*TASK STATEMENT:* Return the lines below exactly, please, from the one containing "Viewport: 1176px width, 1024px" through the last one, both included, and leave out any pictures.

START EXERCISE MATERIAL

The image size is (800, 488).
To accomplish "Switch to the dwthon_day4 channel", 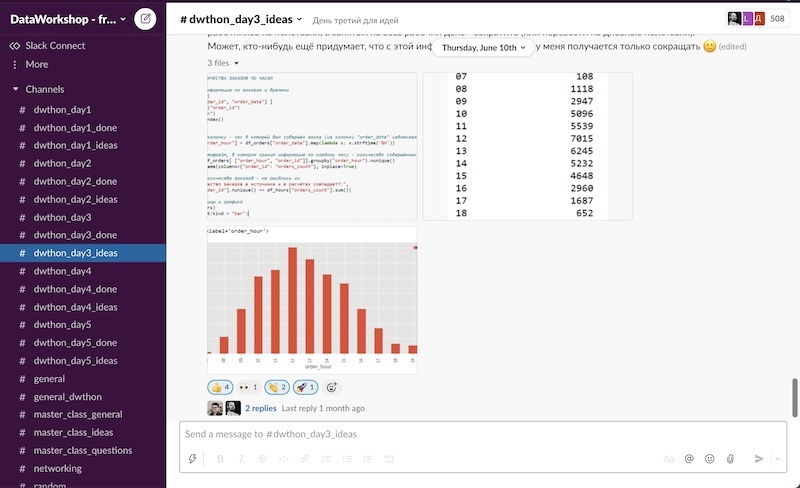I will (x=62, y=271).
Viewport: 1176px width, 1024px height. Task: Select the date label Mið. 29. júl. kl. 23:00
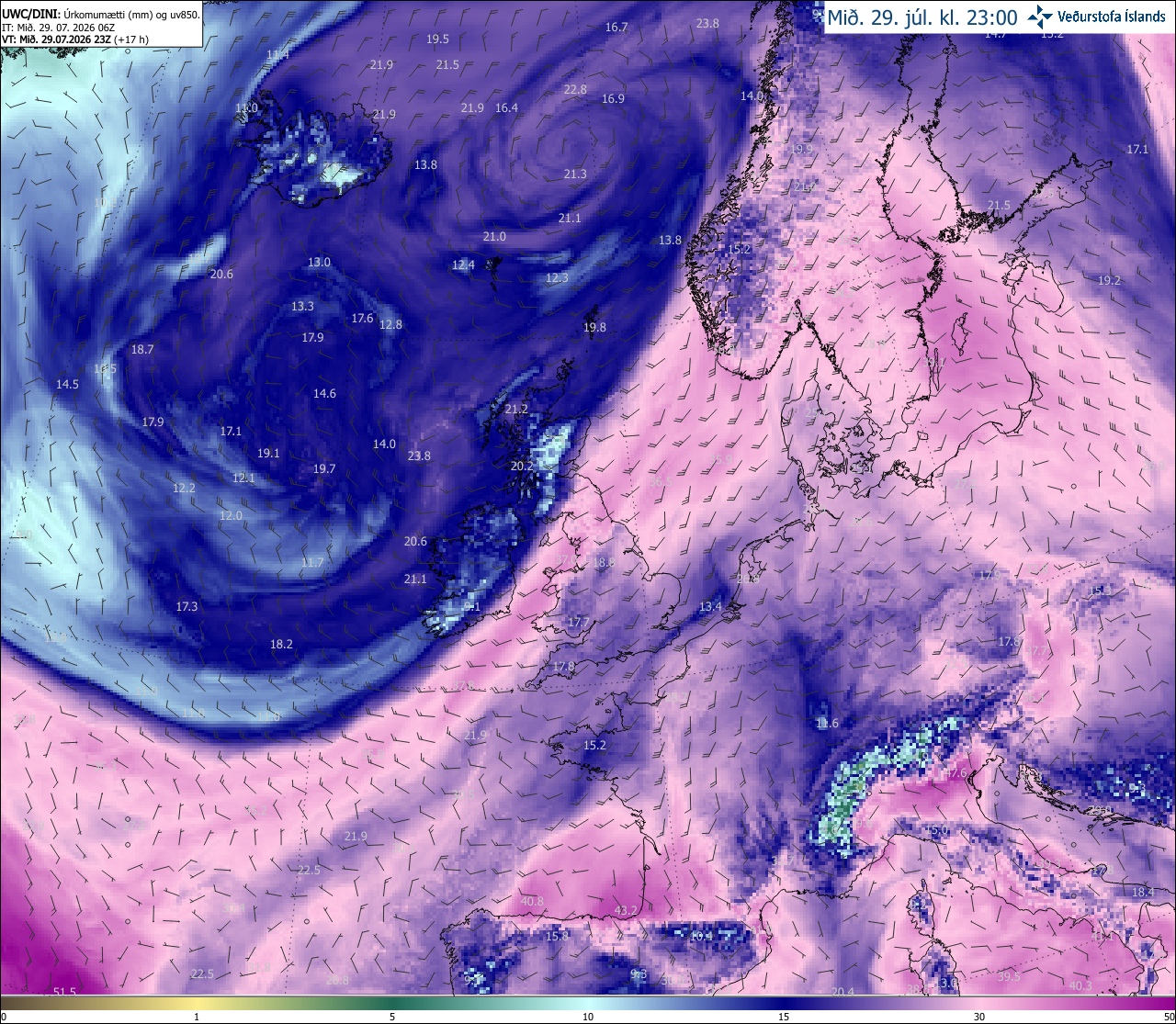click(x=922, y=17)
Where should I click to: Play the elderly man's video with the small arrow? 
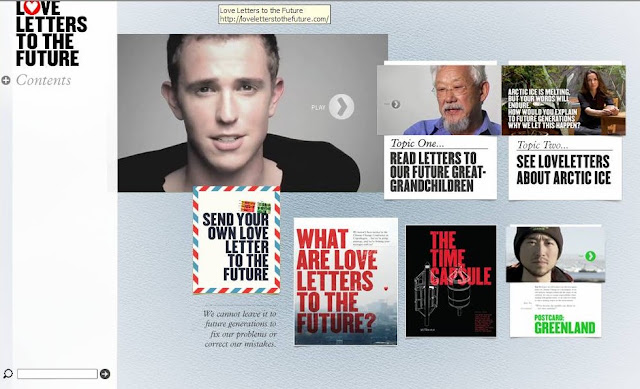396,104
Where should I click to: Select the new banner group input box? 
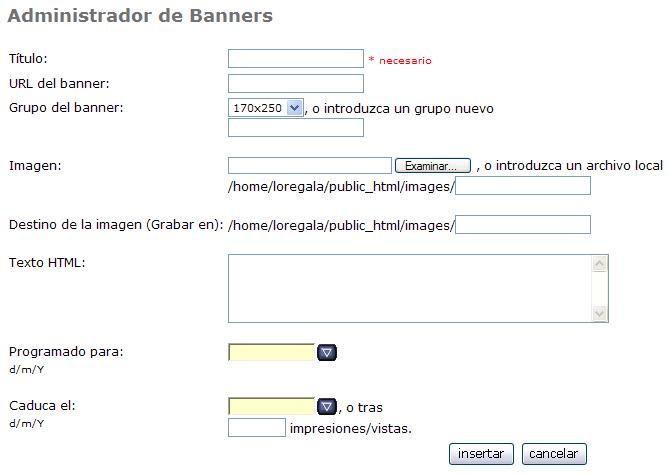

END EXERCISE MATERIAL

*REPLY TO THE EXERCISE:*
Viewport: 1176px width, 1024px height. Task: Select the date label Mið. 29. júl. kl. 23:00
click(x=922, y=17)
Where should I click to: Play the elderly man's video with the small arrow? 
396,104
Where should I click to: Select the new banner group input box? 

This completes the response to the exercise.